The tussle over exchange rate policy and the depreciating rupee figured in some of the discussions a visiting mission from the International Monetary Fund (IMF) had this week, sources familiar with the talks said.
The rupee was virtually unchanged in the money markets this week, starting off on Tuesday (the first working day after the Poson Poya holiday on Monday) at Rs 130.50 per dollar and ending at Rs 130.40 on Friday, dealers said.
UNP parliamentarians were among various groups that the visiting fund mission met. The delegation is led by John Nelmes after long-time mission chief Brian Atken ended his term and has moved to another assignment. The team will be in Sri Lanka the whole of next week too.
The sources said that the team was of the view that the rupee should not be tampered with and that the market should allow the currency to find its own level. This follows various statements over the past fortnight where President Mahinda Rajapaksa, under pressure from rising costs of essential imports due to a depreciating rupee, has said the rupee should be retained at the Rs 125-level, a view also shared by Treasury Secretary Dr P.B. Jayasundera.
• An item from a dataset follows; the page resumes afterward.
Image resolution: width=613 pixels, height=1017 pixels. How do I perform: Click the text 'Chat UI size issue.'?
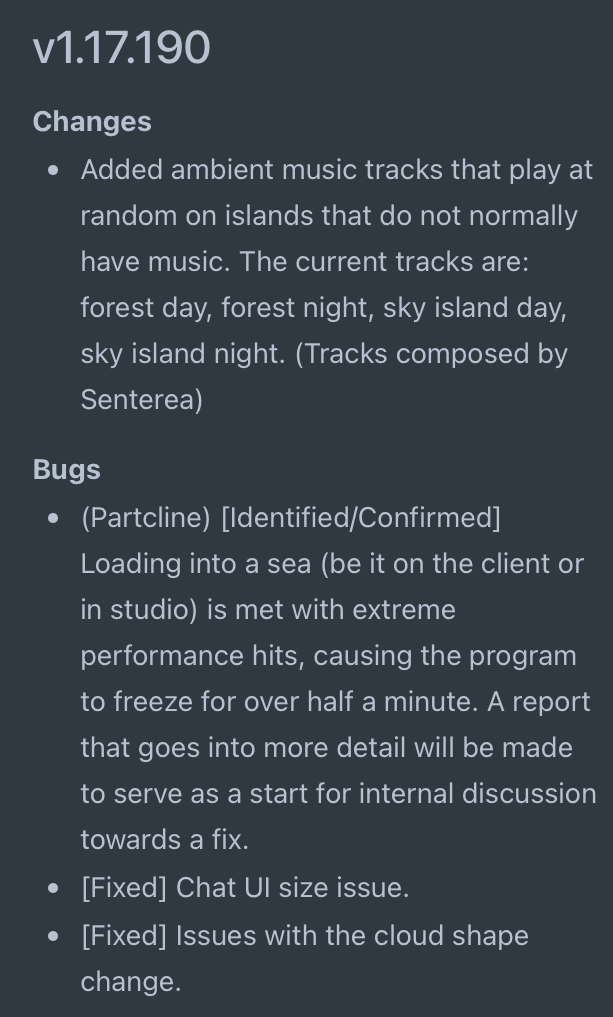click(293, 887)
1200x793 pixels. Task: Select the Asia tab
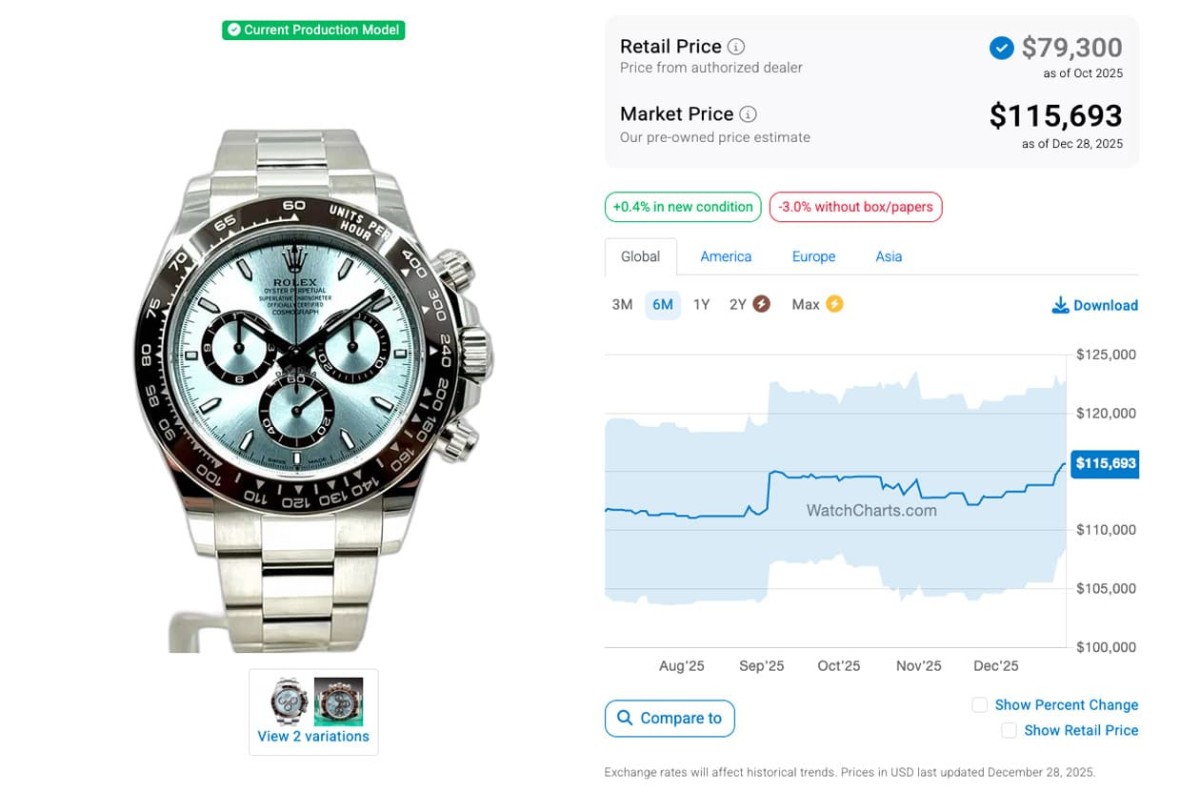(x=889, y=257)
However with the Central Bank not intervening in the market since last February in line with IMF policy to allow the rupee find its true value, the rupee has been hovering in the Rs 130-range in the past few weeks.
While UNP officials declined to comment on the discussions with the IMF in line with past practice, the sources said that the discussion also centered on government efforts to raise more money from other avenues including floating a sovereign bond.
“The mission was not too happy about the various statements on the rupee versus dollar parity rate (the President’s comments) and UNP MP Eran Wickremaratne’s assertion that the rupee will ease to Rs 140 per dollar by the end of the year,” one source said.
The UNP also pushed for transparency and access to information, and financial governance pointing out that the IMF should have raise concerns with the government on this last point. “It was pointed out that by not commenting on financial governance would suggest that the fund was endorsing (such behaviour),” the source said.
IMF officials were not available for comment. CB officials said the team was discussing technical details with Bank officials. “They are ascertaining issues like economic growth, whether Sri Lanka could grow by 7 or 7.2 %, trade data and money supply,” one official explained. The final installment totaling some $420 million is expected to be approved after the mission returns to Washington and submits a report to the IMF board.
There have been confusing signals about the possibility of a new $500 million loan from the IMF. This was first broached by Senior Minister Sarath Amunugama in a newspaper interview where he spoke of such a facility.
Last week however, CB Governor Ajith Nivard Cabraal said the minister may have been misquoted and the reference was probably about the current facility ($420 million) that is due.
However an economist said he believed that in view of a depreciating rupee the government may be seeking another facility from the fund. “While Sri Lanka got 400 % of its quota, which is more than the usual 300% that is given, some countries have got up to 600 % and more of their quota. In this context, it is possible for Sri Lanka to seek another facility,” he said.